Are you motivated by providing software security technologies to help users protect their accounts and provide the best customer experience? Are you a Machine Learning Engineer who enjoys crafting, implementing and operating analytical solutions?
If so, we invite you to come and join the Apple Wallet, Payment & Commerce team in transforming the smartphone into a device that secures the user's digital life without sacrificing privacy!
Description
Our team employs predictive modeling and statistical analysis techniques and builds end-to-end solutions for improving security, fraud prevention, and operational efficiency across Apple. Our team collaborates cross-functionally with engineering teams across the company. Apple's dedication to customer privacy, the adversarial nature of fraud, and the enormous scale of the business present exciting challenges to traditional machine learning and data science techniques.
Minimum Qualifications
Master's degree in Computer Science, Statistics, Machine Learning, or equivalent field (e.g., Business Analytics with quantitative focus).

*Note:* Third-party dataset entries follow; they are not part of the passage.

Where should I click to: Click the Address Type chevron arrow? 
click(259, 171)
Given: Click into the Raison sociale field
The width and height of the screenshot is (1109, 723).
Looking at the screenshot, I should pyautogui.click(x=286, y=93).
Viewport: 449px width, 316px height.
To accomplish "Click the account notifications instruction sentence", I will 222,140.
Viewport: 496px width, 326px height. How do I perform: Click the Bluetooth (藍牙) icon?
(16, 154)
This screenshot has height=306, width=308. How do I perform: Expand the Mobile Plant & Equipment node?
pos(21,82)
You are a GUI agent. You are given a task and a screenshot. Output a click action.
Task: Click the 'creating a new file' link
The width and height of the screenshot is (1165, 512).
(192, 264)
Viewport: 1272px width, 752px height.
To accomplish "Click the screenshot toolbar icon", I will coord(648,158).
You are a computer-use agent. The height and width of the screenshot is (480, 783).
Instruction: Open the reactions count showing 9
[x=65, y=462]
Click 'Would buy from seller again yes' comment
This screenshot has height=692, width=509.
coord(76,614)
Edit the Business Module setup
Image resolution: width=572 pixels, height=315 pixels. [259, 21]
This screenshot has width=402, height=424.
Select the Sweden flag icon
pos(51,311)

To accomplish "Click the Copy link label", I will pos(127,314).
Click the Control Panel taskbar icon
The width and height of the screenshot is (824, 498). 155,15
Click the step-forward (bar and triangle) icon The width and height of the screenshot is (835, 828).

At least five years of industry experience deploying machine learning algorithms — including classification, clustering, and anomaly detection — to support customer-facing features in production environments.
Deep expertise working with relational databases and SQL, and large-scale distributed computing systems such as Hadoop and Spark.
Strong programming skills in one or more of the following languages: Python, Scala, or Java; familiarity with Objective-C or Swift for on-device model deployment contexts.
Experience with ML workflow and data management tooling, including workflow orchestration frameworks (e.g., Airflow), distributed compute frameworks (e.g., Ray), experiment tracking platforms (e.g., Weights & Biases), and ML model development frameworks (e.g., Turi Create).
Experience implementing privacy-preserving techniques on production data pipelines and ML models across multiple projects.
Experience in data acquisition program management, including working with external vendors and procurement teams, and designing and executing user studies to build high-quality labeled datasets.
Domain expertise in fraud detection, risk modeling, or security-focused machine learning applications.
Preferred Qualifications
Experience with the secure handling, processing, and governance of sensitive personal data in production ML systems.
Experience integrating device-based signals and features into risk models, including identification of device-based fraud risk indicators.
Prior experience with Institutional Review Board (IRB) processes, informed consent frameworks, and the design and execution of user studies for data collection purposes.
Demonstrated history of measurable business impact through fraud prevention with minimal disruption to the legitimate customer experience.
Familiarity with internal datasets, tooling, and systems relevant to payments, Wallet, and fraud decisioning.